▸ **WHAT YOU NEED TO DO**
List every personal name mentioned in the comments below about new mothers and their instincts.

You are so right. Everything you wrote about new mothers sorting through asinine advice and blubbering in a dark room because somebody said their baby was losing too much weight or needed to supplement with formula, was me. I didn’t know I had a mother’s instinct and it took me about 7 weeks to find it. Luckily we too had an amazing pediatrician who believed in our instincts once we found them and knew that we were more often right than not. Why do so many people feel they can offer advice on raising children to complete strangers? And why is that advice often super negative and scary? UGH.
I know your little Eden will be just fine, because she has an amazing mom and an amazing support system that would never let anything happen to her!!
I want to give you a hug and say,”Don’t Worry.” But, you will. It shows what kind of mom you are. For those of us already through the trenches, Eden will work through this and it will be because of you and your wise and loving Momma instincts. My Dr. Hopkins was the, above and beyond, Dr. Cohen who passed away, sadly, well before old age. He left me with the sage knowledge that mothers truly are the unsung heroes of humanity and that it is only because of our spot-on instinct that the world goes on. There is no on the job training for bringing life into the world and molding these innocent beings into responsible, healthy, loving people. Skilled doctors with little empathy don’t help matters. You, My Dear, rock. As do we all, all the mothers, learning as we go.

Source data:

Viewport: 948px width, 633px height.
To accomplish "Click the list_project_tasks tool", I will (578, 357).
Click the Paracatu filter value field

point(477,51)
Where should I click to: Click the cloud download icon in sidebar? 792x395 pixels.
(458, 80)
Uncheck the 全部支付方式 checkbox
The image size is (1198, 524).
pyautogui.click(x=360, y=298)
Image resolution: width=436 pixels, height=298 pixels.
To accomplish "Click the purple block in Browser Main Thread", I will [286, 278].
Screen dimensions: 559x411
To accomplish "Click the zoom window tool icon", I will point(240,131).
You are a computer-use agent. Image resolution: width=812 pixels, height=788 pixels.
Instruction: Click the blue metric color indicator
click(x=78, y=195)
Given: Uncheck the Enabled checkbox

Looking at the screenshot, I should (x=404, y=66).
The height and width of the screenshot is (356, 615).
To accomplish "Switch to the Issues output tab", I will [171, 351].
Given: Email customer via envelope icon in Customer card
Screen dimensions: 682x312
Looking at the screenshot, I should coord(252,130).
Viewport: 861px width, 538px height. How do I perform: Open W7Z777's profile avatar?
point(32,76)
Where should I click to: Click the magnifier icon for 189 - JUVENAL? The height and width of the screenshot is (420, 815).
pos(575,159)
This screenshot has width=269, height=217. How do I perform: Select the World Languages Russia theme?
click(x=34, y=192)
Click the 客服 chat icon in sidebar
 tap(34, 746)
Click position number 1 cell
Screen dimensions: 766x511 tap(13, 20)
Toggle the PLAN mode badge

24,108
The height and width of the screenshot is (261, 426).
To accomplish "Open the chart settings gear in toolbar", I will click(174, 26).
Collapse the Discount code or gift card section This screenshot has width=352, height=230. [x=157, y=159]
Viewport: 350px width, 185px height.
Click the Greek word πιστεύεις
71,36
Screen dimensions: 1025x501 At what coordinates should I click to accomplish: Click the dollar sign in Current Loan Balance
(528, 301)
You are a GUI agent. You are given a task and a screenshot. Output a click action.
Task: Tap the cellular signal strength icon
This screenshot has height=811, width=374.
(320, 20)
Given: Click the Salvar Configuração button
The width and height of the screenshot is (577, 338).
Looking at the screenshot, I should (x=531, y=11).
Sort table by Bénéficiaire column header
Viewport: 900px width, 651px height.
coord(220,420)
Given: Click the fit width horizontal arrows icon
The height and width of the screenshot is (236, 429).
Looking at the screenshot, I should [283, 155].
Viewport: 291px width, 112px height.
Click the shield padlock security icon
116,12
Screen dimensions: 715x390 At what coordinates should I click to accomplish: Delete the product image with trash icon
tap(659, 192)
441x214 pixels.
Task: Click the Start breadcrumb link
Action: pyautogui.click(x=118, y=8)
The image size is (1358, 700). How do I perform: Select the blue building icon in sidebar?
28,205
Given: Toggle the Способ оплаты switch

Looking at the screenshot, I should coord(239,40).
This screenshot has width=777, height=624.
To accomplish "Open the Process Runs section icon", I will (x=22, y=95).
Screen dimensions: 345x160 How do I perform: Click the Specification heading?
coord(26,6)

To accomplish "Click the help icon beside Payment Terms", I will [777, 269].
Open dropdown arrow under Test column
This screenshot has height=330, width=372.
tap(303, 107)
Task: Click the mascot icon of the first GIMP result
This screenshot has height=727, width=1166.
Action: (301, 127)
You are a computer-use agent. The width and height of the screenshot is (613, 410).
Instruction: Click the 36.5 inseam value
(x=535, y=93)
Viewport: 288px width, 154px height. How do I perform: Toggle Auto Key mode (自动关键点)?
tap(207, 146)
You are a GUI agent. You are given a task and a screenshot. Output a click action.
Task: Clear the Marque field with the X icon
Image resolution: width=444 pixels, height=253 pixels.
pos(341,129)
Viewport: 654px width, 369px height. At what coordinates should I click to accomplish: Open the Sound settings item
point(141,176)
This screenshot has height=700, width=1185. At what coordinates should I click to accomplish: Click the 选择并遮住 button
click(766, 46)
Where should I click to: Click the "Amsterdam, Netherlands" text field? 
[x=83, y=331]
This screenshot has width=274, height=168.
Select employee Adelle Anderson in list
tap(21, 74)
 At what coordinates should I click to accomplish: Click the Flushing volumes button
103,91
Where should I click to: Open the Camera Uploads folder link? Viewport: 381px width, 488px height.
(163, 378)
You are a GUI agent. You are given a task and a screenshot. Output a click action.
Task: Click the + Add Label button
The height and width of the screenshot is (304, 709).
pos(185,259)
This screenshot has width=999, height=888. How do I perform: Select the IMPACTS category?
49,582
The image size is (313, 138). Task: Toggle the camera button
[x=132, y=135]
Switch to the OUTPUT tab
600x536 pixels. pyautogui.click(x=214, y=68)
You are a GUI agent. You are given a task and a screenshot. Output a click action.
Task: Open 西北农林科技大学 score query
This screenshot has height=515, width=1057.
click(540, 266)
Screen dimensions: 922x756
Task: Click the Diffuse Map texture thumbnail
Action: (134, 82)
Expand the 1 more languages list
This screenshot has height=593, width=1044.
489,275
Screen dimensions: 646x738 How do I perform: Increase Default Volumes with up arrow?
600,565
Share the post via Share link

▸ **EXERCISE RESPONSE**
Eden, Dr. Hopkins, Dr. Cohen